Confinement

The interest in confining colloidal liquid crystals arises from the interplay between "simple" packing problems satisfying local boundary conditions, competing elasticities and defects. Advances in lithography techniques mean that confining length-scales for molecular Liquid Crystals (LCs) become of the order of the extrapolation length, which is set by the ratio between the elasticity and the anchoring strength for colloidal LCs the confinement may even reach the particle length L. Further advances in colloidal model systems, imaging techniques, and image analysis explain why experiments are now catching up with predictions made by theory and simulations, which have benefited from a steady increase in computational power.

Instances of extremely confined colloidal liquid crystals are found in biological systems, such as actin filament in cells or DNA in viruses, but also in industrial applications like inklet printing and fiber spinning of giant graphene oxyde, or printing of semiconductor nanomaterials.

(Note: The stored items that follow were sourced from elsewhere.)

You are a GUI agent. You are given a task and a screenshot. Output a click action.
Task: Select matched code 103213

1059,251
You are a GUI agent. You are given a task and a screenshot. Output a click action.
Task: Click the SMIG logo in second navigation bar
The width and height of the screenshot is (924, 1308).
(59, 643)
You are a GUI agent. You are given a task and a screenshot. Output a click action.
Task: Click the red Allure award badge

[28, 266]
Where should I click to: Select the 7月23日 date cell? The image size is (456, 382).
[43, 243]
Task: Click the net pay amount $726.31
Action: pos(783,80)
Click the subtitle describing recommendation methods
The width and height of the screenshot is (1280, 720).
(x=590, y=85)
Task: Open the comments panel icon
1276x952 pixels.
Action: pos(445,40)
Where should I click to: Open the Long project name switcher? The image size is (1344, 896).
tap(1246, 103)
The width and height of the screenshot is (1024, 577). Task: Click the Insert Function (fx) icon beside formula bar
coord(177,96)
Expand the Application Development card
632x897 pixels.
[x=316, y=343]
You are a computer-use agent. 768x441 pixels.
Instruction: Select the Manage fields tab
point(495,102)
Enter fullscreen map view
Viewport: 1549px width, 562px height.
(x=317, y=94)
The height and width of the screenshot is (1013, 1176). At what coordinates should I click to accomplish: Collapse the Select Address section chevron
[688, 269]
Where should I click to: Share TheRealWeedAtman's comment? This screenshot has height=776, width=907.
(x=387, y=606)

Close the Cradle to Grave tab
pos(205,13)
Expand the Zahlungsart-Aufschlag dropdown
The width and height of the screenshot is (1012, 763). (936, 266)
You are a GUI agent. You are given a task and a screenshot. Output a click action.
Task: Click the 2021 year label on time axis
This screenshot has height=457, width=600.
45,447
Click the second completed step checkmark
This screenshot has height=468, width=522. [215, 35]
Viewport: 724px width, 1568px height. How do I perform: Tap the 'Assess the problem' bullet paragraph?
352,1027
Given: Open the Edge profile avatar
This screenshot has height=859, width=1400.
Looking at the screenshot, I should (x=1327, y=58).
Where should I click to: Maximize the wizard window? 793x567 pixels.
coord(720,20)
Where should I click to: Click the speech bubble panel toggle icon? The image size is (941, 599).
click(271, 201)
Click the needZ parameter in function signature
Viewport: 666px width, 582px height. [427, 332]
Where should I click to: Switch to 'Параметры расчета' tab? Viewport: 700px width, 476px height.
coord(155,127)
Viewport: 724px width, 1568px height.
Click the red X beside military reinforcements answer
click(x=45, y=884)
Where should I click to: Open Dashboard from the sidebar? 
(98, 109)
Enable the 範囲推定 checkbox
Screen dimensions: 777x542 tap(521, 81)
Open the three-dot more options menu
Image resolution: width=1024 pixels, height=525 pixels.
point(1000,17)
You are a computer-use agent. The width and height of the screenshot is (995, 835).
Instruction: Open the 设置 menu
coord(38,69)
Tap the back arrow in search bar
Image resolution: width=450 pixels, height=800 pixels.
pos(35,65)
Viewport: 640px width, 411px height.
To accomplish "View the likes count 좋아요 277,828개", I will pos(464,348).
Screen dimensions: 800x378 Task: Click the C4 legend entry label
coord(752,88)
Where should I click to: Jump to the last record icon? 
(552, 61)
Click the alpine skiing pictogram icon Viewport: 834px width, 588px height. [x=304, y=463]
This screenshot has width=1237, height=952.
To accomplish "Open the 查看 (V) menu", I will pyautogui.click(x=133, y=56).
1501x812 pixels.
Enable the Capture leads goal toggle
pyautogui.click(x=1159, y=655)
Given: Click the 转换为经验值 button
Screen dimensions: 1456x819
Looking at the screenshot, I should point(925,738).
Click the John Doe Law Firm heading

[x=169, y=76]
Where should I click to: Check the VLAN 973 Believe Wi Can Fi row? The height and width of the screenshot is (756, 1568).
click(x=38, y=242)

Louis' research focused on the confinement of liquid crystals in the smectic phase in rectangular [1] and circular [2] cavities. To do so, he first developed a model experimental set-up where he may study isotropic, nematic and smectic phases at coexistence in a single confining chamber and down to the single particle level [1]. He is presently collaborating with theoreticians (René Wittmann and Hartmut Löwen) to further characterize the behavior of smectic liquid crystals in other geometries [2] and characterize the topological defects in the smectic phase [3].

In figure 1, we show how confinement can be use to control the organization of the particles. On the left (sharp angles) the smectic layers are organized in a single domain. However, on the right (wide angles) the layers are organized into three domains. This transition can be characterized to compare the energy of bending deformation and line defects [4].

threestatelozenges.pdf

Figure 1: confinement of silica rods in lozenges. Top row: Bright field images (10x) of silica rods confined into lozenges. Bottom row: Smectic layers are detected and colored as a function of their orientation.

References

[1] Cortes, L.B.G. et al. 2017 J. Phys.: Condens. Matter 29 064003

[2] Wittmann, R., Cortes, L.B.G., Löwen, H. et al. Nat. Commun. 12, 623 (2021)

[3] Paul A. Monderkamp et al, Topology of orientational defects in confined smectic liquid crystals, Physical Review Letters, 127, 198001, 2021.

[4] Colloidal liquid crystals: phase behavior, dynamics and confinement, PhD thesis, Louis Cortes. (Download here.)